Task directions: In the listing below, find every line containing "agent" and copy it out.
****************
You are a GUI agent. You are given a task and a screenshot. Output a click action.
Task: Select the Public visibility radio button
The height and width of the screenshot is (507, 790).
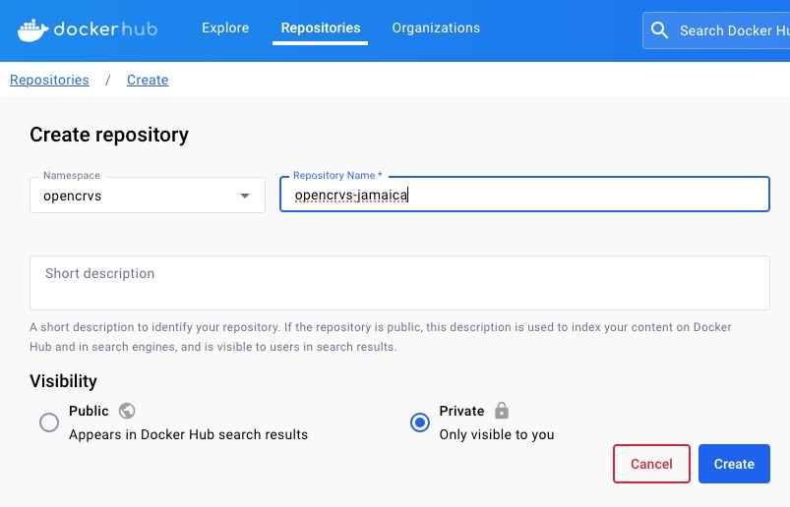49,423
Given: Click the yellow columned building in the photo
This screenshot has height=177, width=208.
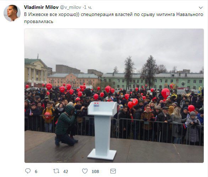Looking at the screenshot, I should tap(36, 72).
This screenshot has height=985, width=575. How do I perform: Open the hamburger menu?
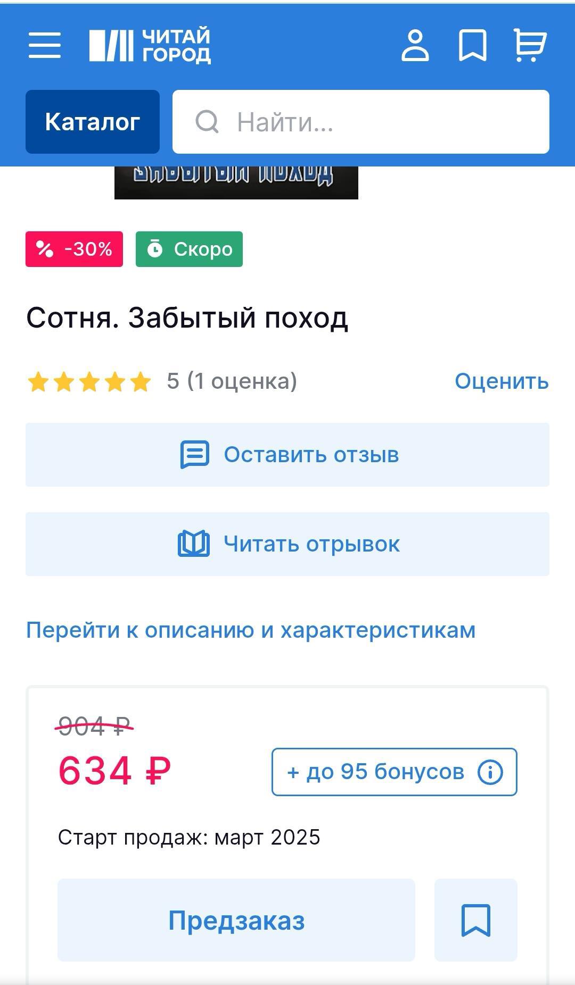pyautogui.click(x=45, y=45)
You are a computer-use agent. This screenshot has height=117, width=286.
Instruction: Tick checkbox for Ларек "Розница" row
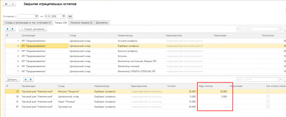268,102
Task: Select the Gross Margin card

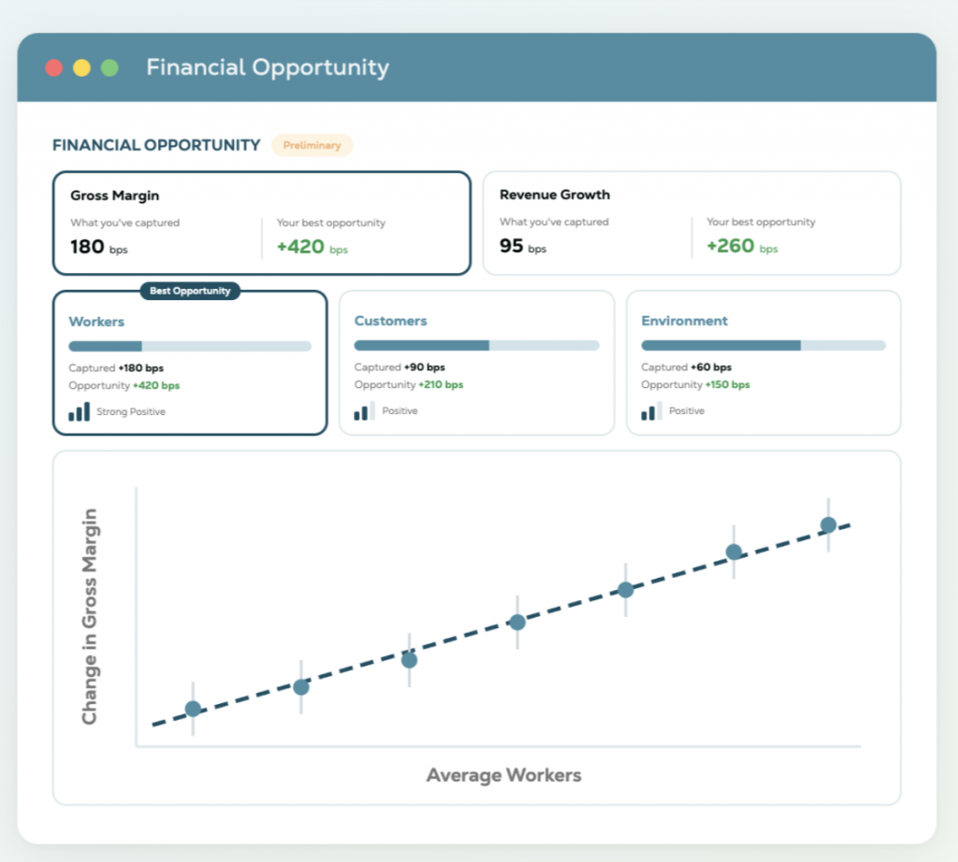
****************
Exercise response:
You are a GUI agent. You are given a task and a screenshot. Output a click action.
You are a computer-use agent. This screenshot has height=117, width=286.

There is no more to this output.